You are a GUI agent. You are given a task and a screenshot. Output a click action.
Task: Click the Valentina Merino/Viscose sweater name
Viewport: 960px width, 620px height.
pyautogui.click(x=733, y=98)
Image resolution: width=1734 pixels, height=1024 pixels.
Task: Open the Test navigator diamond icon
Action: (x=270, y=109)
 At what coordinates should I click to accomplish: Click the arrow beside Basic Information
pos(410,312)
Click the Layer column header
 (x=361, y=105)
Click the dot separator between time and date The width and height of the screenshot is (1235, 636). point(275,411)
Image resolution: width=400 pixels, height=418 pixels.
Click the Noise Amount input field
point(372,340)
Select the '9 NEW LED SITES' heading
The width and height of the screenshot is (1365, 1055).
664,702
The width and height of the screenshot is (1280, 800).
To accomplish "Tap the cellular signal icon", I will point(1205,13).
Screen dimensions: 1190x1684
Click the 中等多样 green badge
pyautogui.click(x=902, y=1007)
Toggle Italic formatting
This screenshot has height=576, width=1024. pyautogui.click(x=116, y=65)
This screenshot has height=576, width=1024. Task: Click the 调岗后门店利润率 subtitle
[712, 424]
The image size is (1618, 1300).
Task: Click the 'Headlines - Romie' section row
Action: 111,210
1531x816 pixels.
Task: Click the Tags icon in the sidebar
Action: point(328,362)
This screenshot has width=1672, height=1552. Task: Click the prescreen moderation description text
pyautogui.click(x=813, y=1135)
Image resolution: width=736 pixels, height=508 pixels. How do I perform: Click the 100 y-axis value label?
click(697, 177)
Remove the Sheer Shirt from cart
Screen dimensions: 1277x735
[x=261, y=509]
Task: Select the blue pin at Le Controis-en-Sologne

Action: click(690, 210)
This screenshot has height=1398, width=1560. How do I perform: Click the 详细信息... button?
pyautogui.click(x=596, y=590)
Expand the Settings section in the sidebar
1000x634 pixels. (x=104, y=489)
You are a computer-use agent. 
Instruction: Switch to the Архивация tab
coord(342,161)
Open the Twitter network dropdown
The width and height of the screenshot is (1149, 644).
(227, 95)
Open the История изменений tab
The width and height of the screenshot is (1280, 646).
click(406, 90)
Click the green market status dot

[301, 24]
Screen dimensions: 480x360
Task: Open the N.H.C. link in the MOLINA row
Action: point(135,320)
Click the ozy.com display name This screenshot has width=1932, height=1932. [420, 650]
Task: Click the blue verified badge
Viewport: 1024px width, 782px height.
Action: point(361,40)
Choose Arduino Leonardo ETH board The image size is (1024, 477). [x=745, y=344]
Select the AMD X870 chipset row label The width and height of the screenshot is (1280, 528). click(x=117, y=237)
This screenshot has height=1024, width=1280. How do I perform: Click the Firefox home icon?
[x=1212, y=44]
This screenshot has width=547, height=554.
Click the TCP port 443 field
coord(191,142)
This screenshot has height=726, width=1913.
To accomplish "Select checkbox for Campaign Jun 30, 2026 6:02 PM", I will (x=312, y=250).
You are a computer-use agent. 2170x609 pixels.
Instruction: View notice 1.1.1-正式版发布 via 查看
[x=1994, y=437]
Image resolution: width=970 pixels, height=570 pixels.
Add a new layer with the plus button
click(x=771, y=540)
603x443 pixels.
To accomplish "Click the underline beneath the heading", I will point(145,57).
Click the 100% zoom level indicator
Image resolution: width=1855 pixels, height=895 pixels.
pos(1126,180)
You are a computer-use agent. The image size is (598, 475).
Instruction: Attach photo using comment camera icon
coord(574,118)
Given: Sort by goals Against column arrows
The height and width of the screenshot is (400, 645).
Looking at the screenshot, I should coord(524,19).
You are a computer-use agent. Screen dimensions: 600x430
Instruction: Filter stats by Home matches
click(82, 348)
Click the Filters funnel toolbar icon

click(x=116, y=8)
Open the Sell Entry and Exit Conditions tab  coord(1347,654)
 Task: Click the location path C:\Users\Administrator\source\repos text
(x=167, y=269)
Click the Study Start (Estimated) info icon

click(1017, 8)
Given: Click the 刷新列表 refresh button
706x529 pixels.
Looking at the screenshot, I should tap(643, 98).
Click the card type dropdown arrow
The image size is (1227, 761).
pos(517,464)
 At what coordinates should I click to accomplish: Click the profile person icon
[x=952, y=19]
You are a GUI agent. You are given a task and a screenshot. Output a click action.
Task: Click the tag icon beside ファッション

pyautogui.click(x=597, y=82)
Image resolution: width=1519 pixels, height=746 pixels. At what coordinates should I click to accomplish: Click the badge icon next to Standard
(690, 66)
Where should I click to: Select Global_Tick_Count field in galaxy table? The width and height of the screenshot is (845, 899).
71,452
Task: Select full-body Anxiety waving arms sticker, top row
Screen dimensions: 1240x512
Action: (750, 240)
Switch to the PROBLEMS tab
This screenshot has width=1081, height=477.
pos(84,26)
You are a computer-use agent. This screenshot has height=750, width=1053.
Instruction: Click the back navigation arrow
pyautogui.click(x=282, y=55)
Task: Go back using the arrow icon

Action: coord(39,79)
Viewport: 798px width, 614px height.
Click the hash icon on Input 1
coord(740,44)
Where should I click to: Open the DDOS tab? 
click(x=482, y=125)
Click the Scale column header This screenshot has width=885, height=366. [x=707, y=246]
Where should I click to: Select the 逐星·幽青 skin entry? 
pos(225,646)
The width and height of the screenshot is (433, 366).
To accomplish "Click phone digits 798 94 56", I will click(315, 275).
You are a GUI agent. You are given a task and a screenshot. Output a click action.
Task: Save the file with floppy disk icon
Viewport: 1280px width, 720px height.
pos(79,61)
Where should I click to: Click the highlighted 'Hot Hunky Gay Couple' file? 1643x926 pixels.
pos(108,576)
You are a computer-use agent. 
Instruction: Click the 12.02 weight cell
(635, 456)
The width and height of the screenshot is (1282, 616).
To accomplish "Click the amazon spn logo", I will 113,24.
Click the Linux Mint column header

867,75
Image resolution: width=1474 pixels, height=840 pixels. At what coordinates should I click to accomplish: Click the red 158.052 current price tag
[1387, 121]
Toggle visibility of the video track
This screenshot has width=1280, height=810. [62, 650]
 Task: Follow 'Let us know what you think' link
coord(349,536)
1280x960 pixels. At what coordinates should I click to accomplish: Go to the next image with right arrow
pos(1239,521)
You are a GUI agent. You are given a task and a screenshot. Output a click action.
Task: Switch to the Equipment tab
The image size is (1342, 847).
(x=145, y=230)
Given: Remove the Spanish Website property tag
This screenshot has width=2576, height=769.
---
## Task description
Take every line above where "name" appears and copy it.

## Written response
Task: Click the Valentina Merino/Viscose sweater name
Click the ozy.com display name This screenshot has width=1932, height=1932. [420, 650]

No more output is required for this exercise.